Specimens found 5-10 km inland were dated by electron spin resonance and served to refine the usual model, according to which the last time the sea level was higher than today was 120,000 years ago (shells found in wind turbine tower boreholes; photo: Renato Pereira Lopes/UFRGS)

Dating of shell fossils shows how shoreline changed during glacial-interglacial cycles
2021-01-13
PT ES

Specimens found 5-10 km inland were dated by electron spin resonance and served to refine the usual model, according to which the last time the sea level was higher than today was 120,000 years ago.

Dating of shell fossils shows how shoreline changed during glacial-interglacial cycles

Specimens found 5-10 km inland were dated by electron spin resonance and served to refine the usual model, according to which the last time the sea level was higher than today was 120,000 years ago.

2021-01-13
PT ES

Specimens found 5-10 km inland were dated by electron spin resonance and served to refine the usual model, according to which the last time the sea level was higher than today was 120,000 years ago (shells found in wind turbine tower boreholes; photo: Renato Pereira Lopes/UFRGS)

 

By José Tadeu Arantes | Agência FAPESP – On the coastal plain of Rio Grande do Sul, in Brazil’s South region, there is a privileged site from which to map the changes made to the shoreline by the rise and fall in sea levels during glacial-interglacial cycles. Its special nature is due to deposits of sediment produced by successive sea incursions, which have also created a vast system of lagoons in the area.

An investigation conducted by Renato Pereira Lopes, a researcher at the Federal University of Rio Grande do Sul (UFRGS), has refined the existing model by dating 35 marine shells of the bivalve Amiantis purpurata, found at depths of between 5 and 15 meters when boreholes were sunk in preparation for the installation of wind turbine towers, plus seven other shells collected from an irrigation channel. 

The shells were dated at the University of São Paulo’s Ribeirão Preto School of Philosophy, Sciences and Letters (FFCLRP-USP) by physicist Oswaldo Baffa and collaborators, with FAPESP’s support.

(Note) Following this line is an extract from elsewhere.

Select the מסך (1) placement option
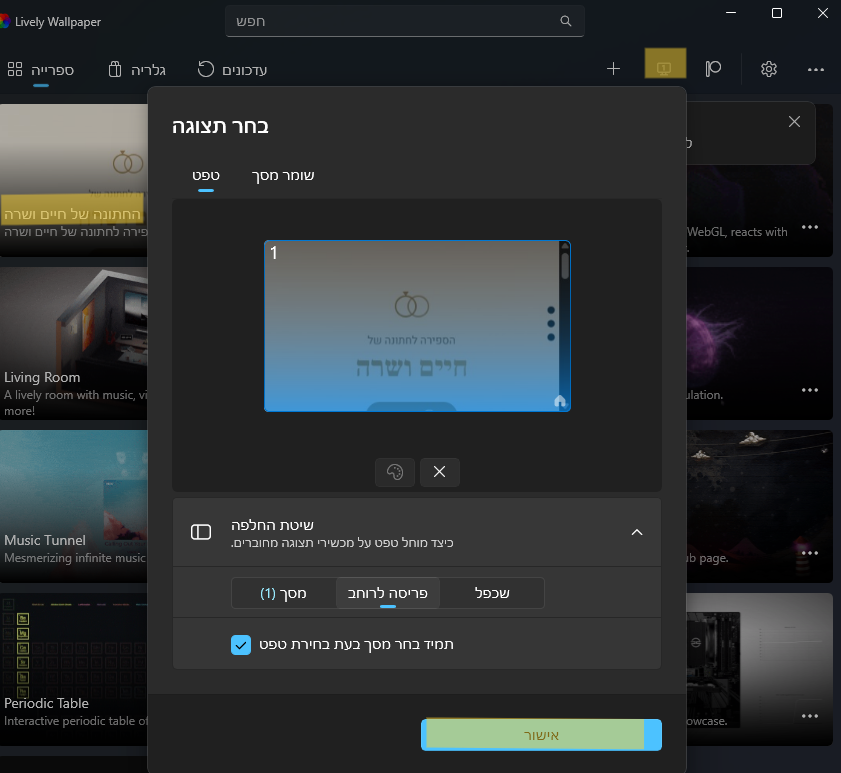[x=283, y=593]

An article on the main findings of the study is published in the Journal of South American Earth Sciences.

“The datings to approximately 220,000 and 120,000 years ago matched the ages of the fossil-bearing deposits established by the usual model. The latter dating corresponds to the last time sea levels peaked, between 5 meters and 7 meters above the current level, owing to deglaciation. Given the low-gradient shore, each meter of elevation represents an inland intrusion of about 1 kilometer,” Lopes told Agência FAPESP.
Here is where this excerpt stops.